:: Trecho selecionado ::

Na última semana, o Tribunal Regional do Trabalho da 15ª Região (Campinas) reconheceu o direito à indenização por danos morais, decorrentes de doença ocupacional, a um trabalhador que teve como concausa, ou causa que se junta a outra preexistente, as atividades profissionais desempenhadas, as quais, por sua vez, agravaram as patologias preexistentes, no caso depressão e Síndrome de Burnout.
O trabalhador alegou que a Síndrome de esgotamento teve por consequência atos praticados diretamente por seus superiores, no ambiente de trabalho. Para a prova judicial da doença ocupacional foi realizada perícia médica, que constatou depressão grave, Síndrome do pânico e Burnout, todas agravadas pelo ambiente de trabalho (concausa) que é de responsabilidade inequívoca do empregador.
Para a verificação do assédio moral ensejador da reparação do dano, foram ouvidas testemunhas, que confirmaram que o trabalhador era constantemente chamado e “vagabundo”, “salafrário” e “171” dentre outros xingamentos. Tudo isso na presença de testemunhas, expondo-o.
Além desses fatos comprovados por testemunhas, havia um precedente importante, de notificação da empresa pelo Sindicato da categoria em relação ao tratamento dispensado ao trabalhador pelo seu superior. Aqui, outro ponto de atenção ao empresário. Situações que deflagram o ambiente de trabalho hostil e desrespeitoso, ensejam a atuação cada vez mais forte de Sindicatos e do Ministério Público do Trabalho, seja em decorrência de denúncias ou mesmo motivas por ofícios.

:::

## Enunciado
Dê a continuação do texto sobre a indenização por Burnout reconhecida pelo TRT da 15ª Região, começando logo após a última frase do trecho.

:: Dados apresentados ::

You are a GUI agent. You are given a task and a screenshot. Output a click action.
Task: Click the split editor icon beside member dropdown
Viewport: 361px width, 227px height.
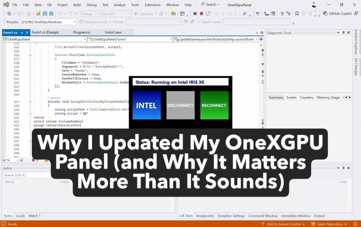(261, 39)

:::

## Sua resposta
Todas essas provas, produzidas judicialmente, justificaram a manutenção da condenação. As alegações da empresa, de desconhecimento dos fatos e ausência de relação das doenças com o trabalho, foram afastadas com a robustez dos depoimentos prestados aliados à prova pericial.
O que nos motiva a discorrer sobre esse tema é que essa situação estampada nesse processo, de tratamento vexatório, pode ocorrer em qualquer empresa, de qualquer porte. E, efetivamente, vem sendo detectada com frequência e levada cada vez mais à justiça do Trabalho e aos órgãos de fiscalização. Sua empresa está preparada para lidar com essa realidade?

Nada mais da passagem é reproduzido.